Alors que ses premières performances en noir et blanc démontrent un engagement très physique à la limite de l’hystérie dans une peinture, parodie de l’expressionnisme abstrait américain, McCarthy opère un tournant en 1975 avec Sailor Meat. L’artiste, dans cette performance où il est déguisé avec des sous-vêtements féminins et coiffé d’une perruque blonde, manipule ceux qui deviendront ses matériaux fétiches : ketchup, mayonnaise, chocolat, viande crue. La scène se met bientôt à dérailler lorsque cette figure humaine dégradée se met à caresser puis simuler l’acte sexuel avec un tas de bifteck haché.

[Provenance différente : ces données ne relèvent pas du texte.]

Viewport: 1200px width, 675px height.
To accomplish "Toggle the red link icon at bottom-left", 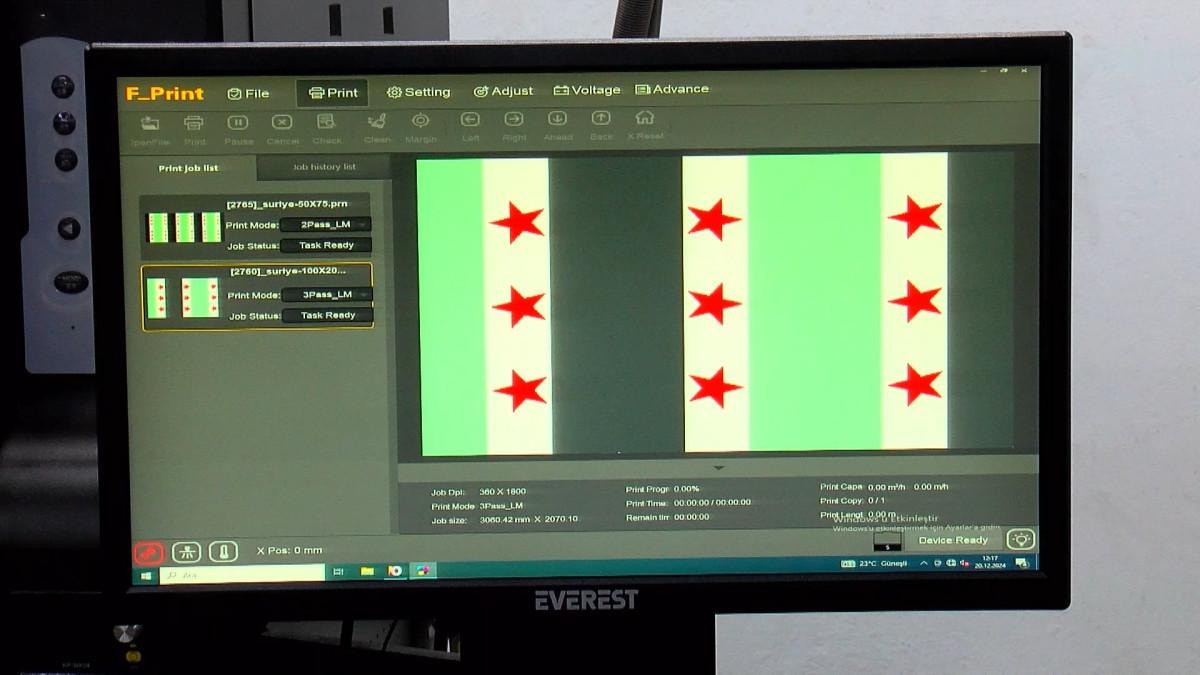I will [x=148, y=552].
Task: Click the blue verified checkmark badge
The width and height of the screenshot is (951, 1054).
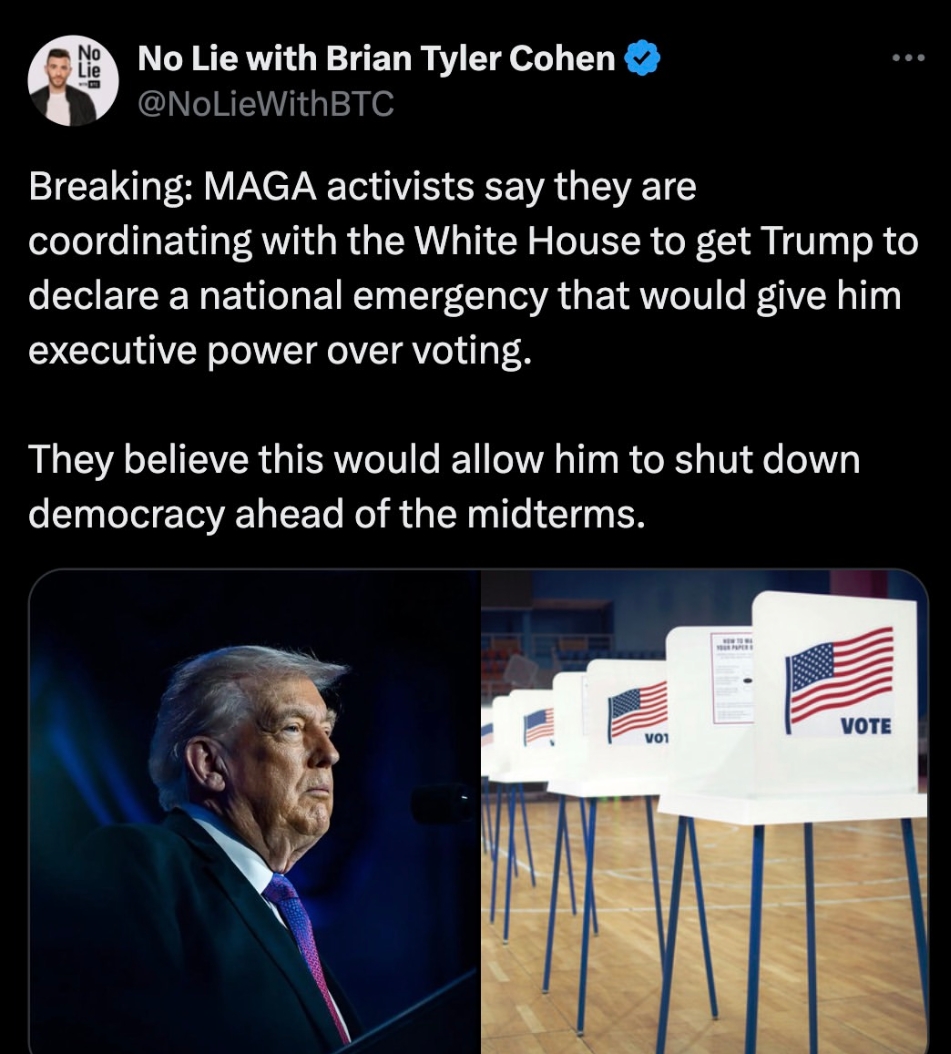Action: 643,58
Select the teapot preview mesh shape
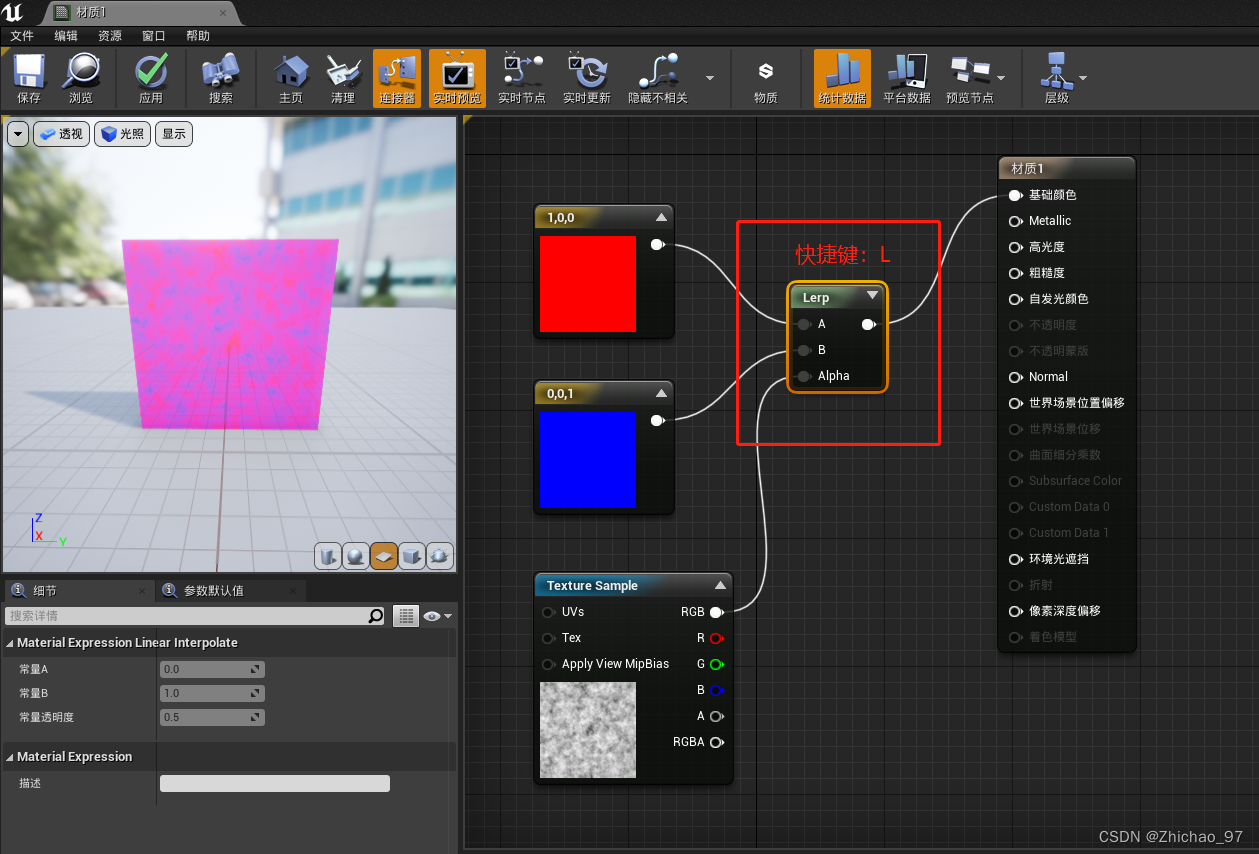Viewport: 1259px width, 854px height. tap(439, 556)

L’avilissement, la déviance, la présence de fluides singeant ceux du corps, telle est l’inlassable grammaire de McCarthy, roi de l’autosubversion et de l’exagération. Les premières minutes surprennent toujours, que l’on assiste à l’enregistrement d’une performance ou que l’on visionne une vidéo plus élaborée des années 1980. Puis la parodie l’emporte, cet absurde baroque qui qualifie le bonhomme, affublé dans d’autres pièces d’un masque de héros de dessin animé, en train de fourrer dans son slip détendu des poignées de mayonnaise blanche, de raconter des histoires à une Barbie torturée mais stoïque. Les fantasmes culturels inconscients et les désirs pervers finissent toujours par éclater au grand jour dans un rire régressif et un gargouillis de ketchup, faux sang à l’odeur âcre qui flotte souvent sur les expositions de McCarthy.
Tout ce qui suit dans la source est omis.